Brennende Barrikaden, Gülle und Mist verwandeln die EU-Metropole an einigen Stellen in regelrechte Jauchegruben. Was genau ‚lahmlegen‘ bedeutet, konnte man heute anschaulich in Brüssel betrachten: tausende Landwirte sind mit Traktoren aus ganz Europa nach Brüssel gerollt und belagern die EU-Gebäude, sie setzten Reifen in Brand und warfen Rauchbomben in Richtung des EU-Hauptquartiers.
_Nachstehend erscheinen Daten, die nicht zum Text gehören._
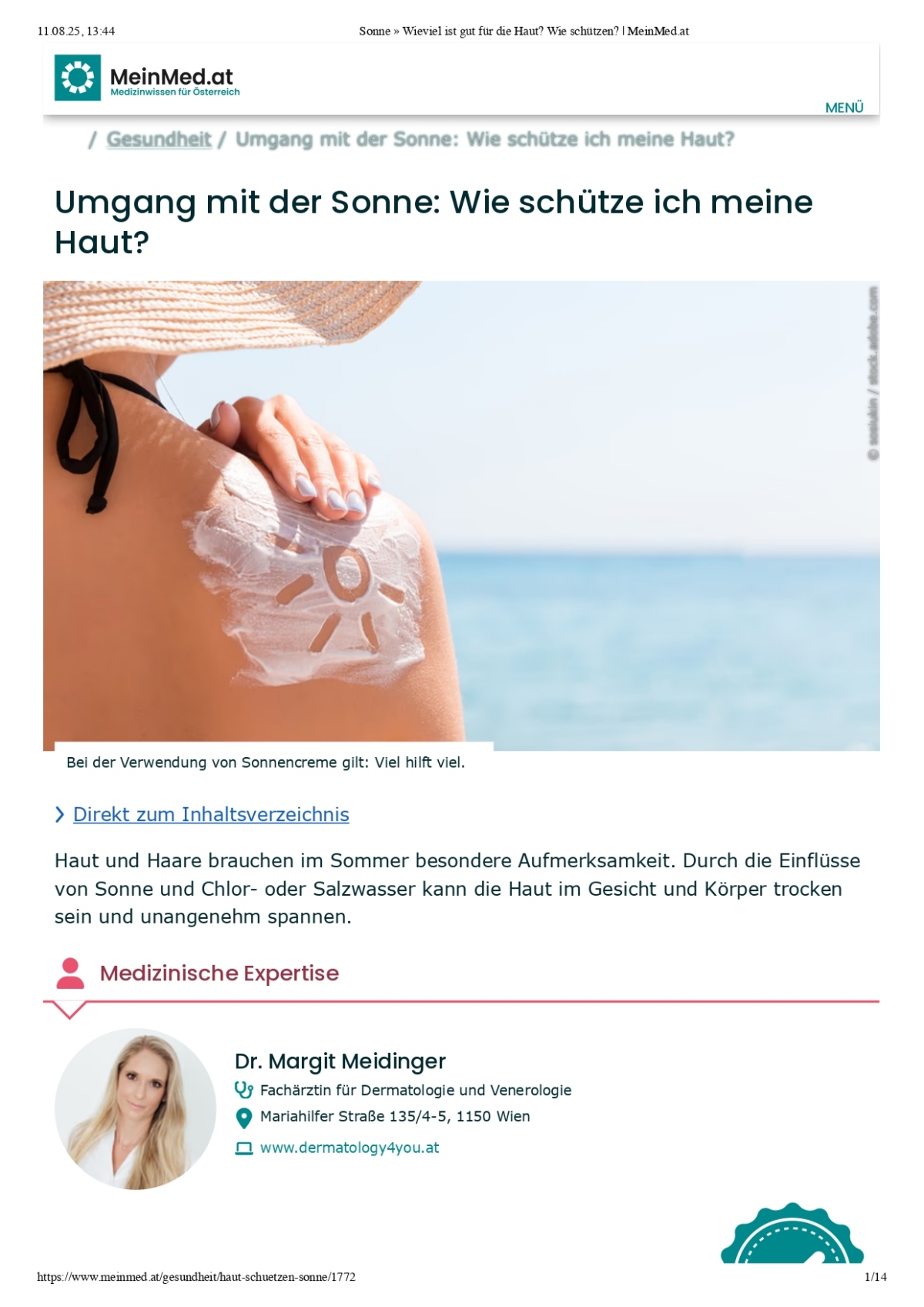This screenshot has height=1307, width=924.
Task: Select the Dr. Margit Meidinger name
Action: coord(340,1061)
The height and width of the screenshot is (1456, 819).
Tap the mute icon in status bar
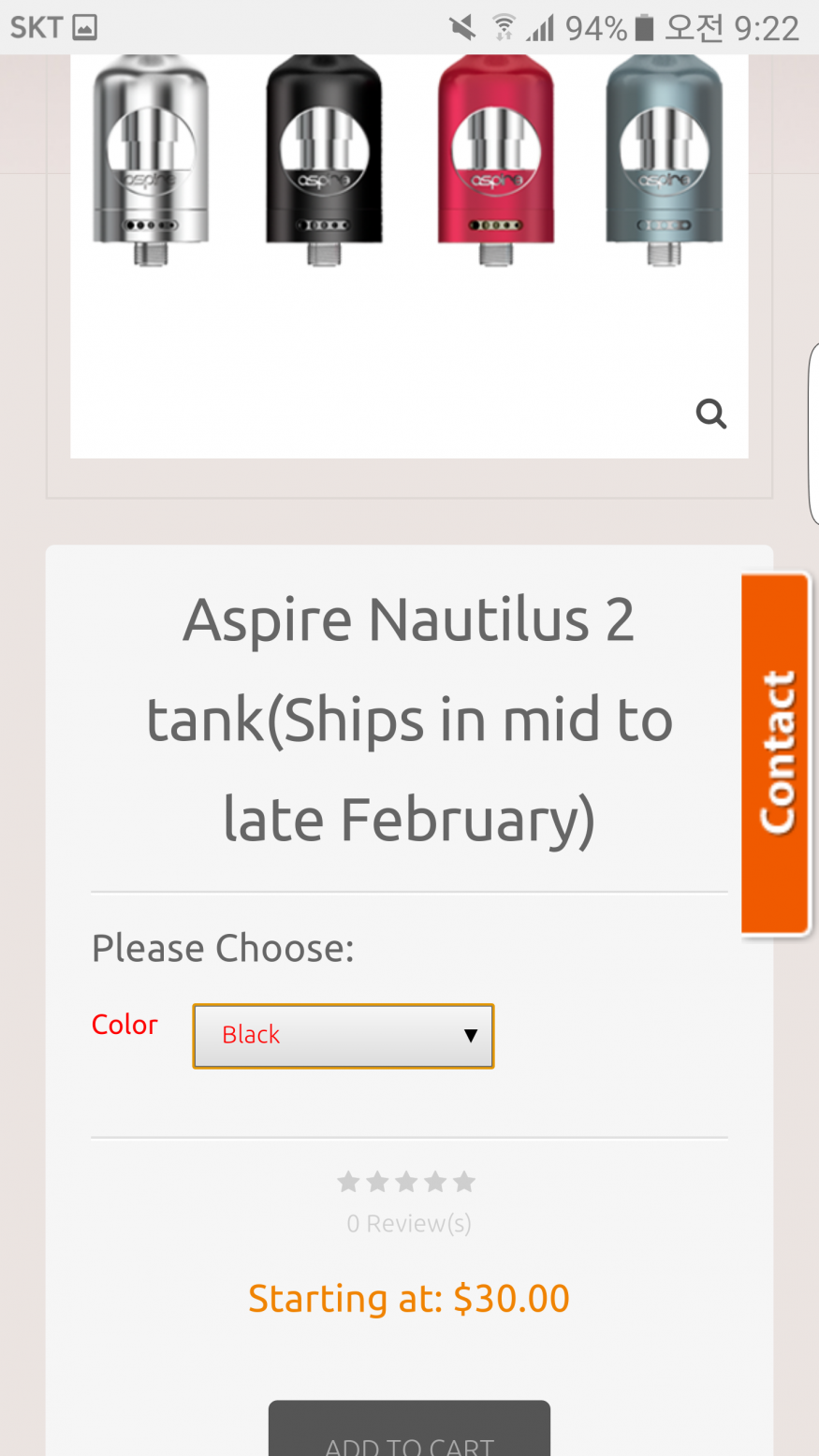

Die Lage vor dem Parlamentsgebäude wirkte bedrohlich: Dunkle Qualmwolken zogen an den Fensterfronten hoch.

Belgische Bauern sind mit fast allem, was rollt nach Brüssel gefahren, um gegen die Klima- und Landwirtschaftspolitik zu protestieren.
Kein Zweifel: Sie sind mit ihrer Geduld am Ende. Sogar Polizisten zeigten hier und dort mit kleinen Gesten, dass sie sich an die Seite der Bauern stellen.

Diese Bilder bieten die passende Kulisse zu den Gipfel-Gesprächen und untermauern Macrons Forderungen, den vier Prozent-Flächenstilllegungs-Stuss zu beenden.

Bereits am Mittwoch hatte die Kommission zu verstehen gegeben, dass sie bereit ist, diese Vorgabe aus der Gemeinsamen Agrarpolitik GAP noch um ein weiteres Jahr zu verschieben. Dies würde den Landwirten zusätzliche Flexibilität bieten in einer Zeit, in der sie mit zahlreichen Herausforderungen konfrontiert seien, so die vor allem unter französischen Druck geratene EU-Kommissionspräsidentin von der Leyen.

Der Kommissions-Kompromissvorschlag bedeutet: In diesem Jahr sollen die Landwirte in der EU wieder von der Vorgabe befreit werden vier Prozent ihrer Ackerfläche stillzulegen. Diese Vorschrift sollte eigentlich ab diesem Jahr gelten. Was die außer einem allgemeinen »Klima- und Umweltschutz« bezwecken sollte, kann niemand richtig erklären. Doch um nicht ganz als Verlierer dazustehen, schlägt die Kommission vor, die sogenannten GLÖZ-8 Regeln zu verändern, dass sie stattdessen auf sieben Prozent der Flächen Zwischenfrüchte anbauen. Um den grünen Touch hineinzubringen, sollen sie auf Pflanzenschutzmittel verzichten.

Das wird aller Voraussicht nach wiederum bei deutschen Grünen auf Protest stoßen, die dem Land ihre grüne Visionen durchdrücken wollen, das sich schlußendlich nur mit sogenanntem Bioanbau ernährt. Auf dem Weg dahin sollen Flächenstilllegungen sein müssen. Das wiederum würde neue Bauerndemonstrationen hierzulande heraufbeschwören.

Doch Macron und sein neuer Premierminister Gabriel Attal sind fest gewillt, ihre französische Landwirtschaft zu schützen. Sie haben zu spüren bekommen, wie ernst es den Bauern und der französischen Bevölkerung ist – zumindest jenem Teil, der nicht grün ist. Nicht zuletzt machen die Bauern im Nachbarland seit zwei Wochen gehörig Dampf und sind so laut, dass auch die TV-Sender nicht mehr daran vorbeikommen.

Attal bekundete im Parlament, die Regierung stehe auf Seiten der Bauern, eilte sodann auch schnell in die Provinzen und ließ sich zwischen protestierenden Bauern ablichten. Er wird von Marine LePen vom Ressemblement National überholt; die Politikerin in Frankreich zeigt sich ebenfalls seit längerem bei protestierenden Bauern.

Während hierzulande Traktoristen angezeigt werden sollen, weil ihre Hupen und Fanfaren in den Städten angeblich zu laut waren.

»Cancel Green Deal« scheint die neue »Cancel culture« zu werden, die jetzt von Frankreich und Belgien auszugehen scheint. Die legt die Axt an die Grundfesten des Green Deal-Plans, den von der Leyen vor drei Jahren so laut verkündet hatte.

Immerhin scheinen die Proteste auf den Straßen und in den Städten hierzulande zumindest bewirkt zu haben, dass der Bundesrat jetzt den Beschluss über die Kürzung des Agrardiesels verschiebt. Am Freitag wird nicht darüber entschieden, dass die Steuerrückerstattung für Agrardiesel kippen soll.